No es casual que quienes agitan estas sospechas hoy sean quienes no han logrado formar gobierno pese a haber sido primera fuerza. Es parte del guion del golpe. Si no me dejan gobernar, si los demás se alían contra mí, si las minorías deciden, si el Parlamento no refleja la calle, entonces el sistema está roto. En realidad, el sistema está diseñado precisamente para eso: para obligar a negociar, a pactar, a entender que la mayoría no es solo el que más votos saca, sino quien logra más apoyos en la Cámara. Pero ese detalle técnico es menos emocionante que la narrativa del poder robado.
Y así, paso a paso, naturalizan una visión paranoica de la democracia: todos están en su contra, el sistema está amañado, y solo ellos representan al pueblo real -¡España!-. Es la receta del populismo, aunque venga embotellada en frascos azules, con sonrisa contenida y corbata de Loewe. Y funciona, porque activa emociones primarias: el miedo, la indignación, la sensación de injusticia.
La pregunta, por tanto, no es si hubo fraude (no lo hubo), ni si el sistema tiene problemas (sí, pero no en el recuento).

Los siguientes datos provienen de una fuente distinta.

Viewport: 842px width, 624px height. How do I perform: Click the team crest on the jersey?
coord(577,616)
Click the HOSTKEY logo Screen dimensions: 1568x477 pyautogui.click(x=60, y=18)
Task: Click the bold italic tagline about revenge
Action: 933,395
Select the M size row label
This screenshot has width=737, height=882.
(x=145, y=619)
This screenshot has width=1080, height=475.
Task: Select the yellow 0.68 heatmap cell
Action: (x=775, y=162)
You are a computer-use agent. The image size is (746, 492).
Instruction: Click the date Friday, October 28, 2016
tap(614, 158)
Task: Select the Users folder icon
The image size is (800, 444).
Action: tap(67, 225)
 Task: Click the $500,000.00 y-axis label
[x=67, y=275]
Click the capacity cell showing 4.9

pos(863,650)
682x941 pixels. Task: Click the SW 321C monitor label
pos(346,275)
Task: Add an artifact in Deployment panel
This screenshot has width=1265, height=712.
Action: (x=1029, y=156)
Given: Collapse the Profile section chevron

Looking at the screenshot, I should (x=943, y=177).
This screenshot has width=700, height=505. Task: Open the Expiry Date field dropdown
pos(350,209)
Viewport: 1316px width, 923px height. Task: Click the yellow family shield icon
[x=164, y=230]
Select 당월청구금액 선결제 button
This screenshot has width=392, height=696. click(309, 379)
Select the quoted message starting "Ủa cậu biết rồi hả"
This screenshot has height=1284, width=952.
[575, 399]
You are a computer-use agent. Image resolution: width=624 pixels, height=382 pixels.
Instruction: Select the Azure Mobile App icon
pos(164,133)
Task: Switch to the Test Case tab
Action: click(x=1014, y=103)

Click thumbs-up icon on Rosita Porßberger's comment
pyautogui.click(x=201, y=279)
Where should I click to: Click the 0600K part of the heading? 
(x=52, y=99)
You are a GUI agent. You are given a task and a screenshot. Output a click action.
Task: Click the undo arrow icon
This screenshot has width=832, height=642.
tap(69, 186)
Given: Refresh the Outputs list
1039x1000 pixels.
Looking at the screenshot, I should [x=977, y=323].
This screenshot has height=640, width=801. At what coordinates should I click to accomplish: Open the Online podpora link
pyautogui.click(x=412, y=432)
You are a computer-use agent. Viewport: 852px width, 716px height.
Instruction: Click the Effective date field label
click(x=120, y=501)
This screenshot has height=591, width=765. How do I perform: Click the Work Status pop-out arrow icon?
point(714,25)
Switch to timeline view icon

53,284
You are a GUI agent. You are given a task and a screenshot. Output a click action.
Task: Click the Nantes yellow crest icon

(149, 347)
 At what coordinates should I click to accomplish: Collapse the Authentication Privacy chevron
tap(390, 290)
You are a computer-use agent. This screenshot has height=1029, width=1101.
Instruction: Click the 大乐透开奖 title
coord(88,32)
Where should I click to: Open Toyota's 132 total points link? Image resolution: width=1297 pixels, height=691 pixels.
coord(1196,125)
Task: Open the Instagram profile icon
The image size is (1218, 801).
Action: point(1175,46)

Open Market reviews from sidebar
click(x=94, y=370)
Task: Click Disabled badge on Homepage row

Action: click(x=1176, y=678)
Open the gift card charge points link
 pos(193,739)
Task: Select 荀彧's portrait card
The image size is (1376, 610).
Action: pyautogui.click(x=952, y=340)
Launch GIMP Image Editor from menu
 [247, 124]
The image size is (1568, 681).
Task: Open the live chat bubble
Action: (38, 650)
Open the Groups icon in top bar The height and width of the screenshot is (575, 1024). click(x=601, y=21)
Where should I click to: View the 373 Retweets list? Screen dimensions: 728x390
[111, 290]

La pregunta es: ¿para qué se siembran estas dudas? ¿A quién le conviene que una parte de la sociedad crea que su voto no vale? ¿Quién gana cuando se deslegitima el árbitro? La respuesta es clara: quien no acepta las reglas si no gana con ellas.
No se trata de cerrar el debate sobre mejoras en el proceso electoral —toda democracia debe perfeccionarse—, sino de detectar cuándo ese debate se usa como pantalla para otra cosa: minar la confianza en el sistema cuando los resultados no son favorables. Porque cuando la confianza se pierde, ya no se trata de convencer con ideas, sino de imponer un relato. Y eso, en democracia, siempre acaba mal.
En resumen, Alberto, no me digas que nos pueden hacer trampas. Explícame cómo lo van a hacer. Ese día me tatuaré “pues vaya, tenían razón” en el glande -perdóneme ud. Sr. Minchin-.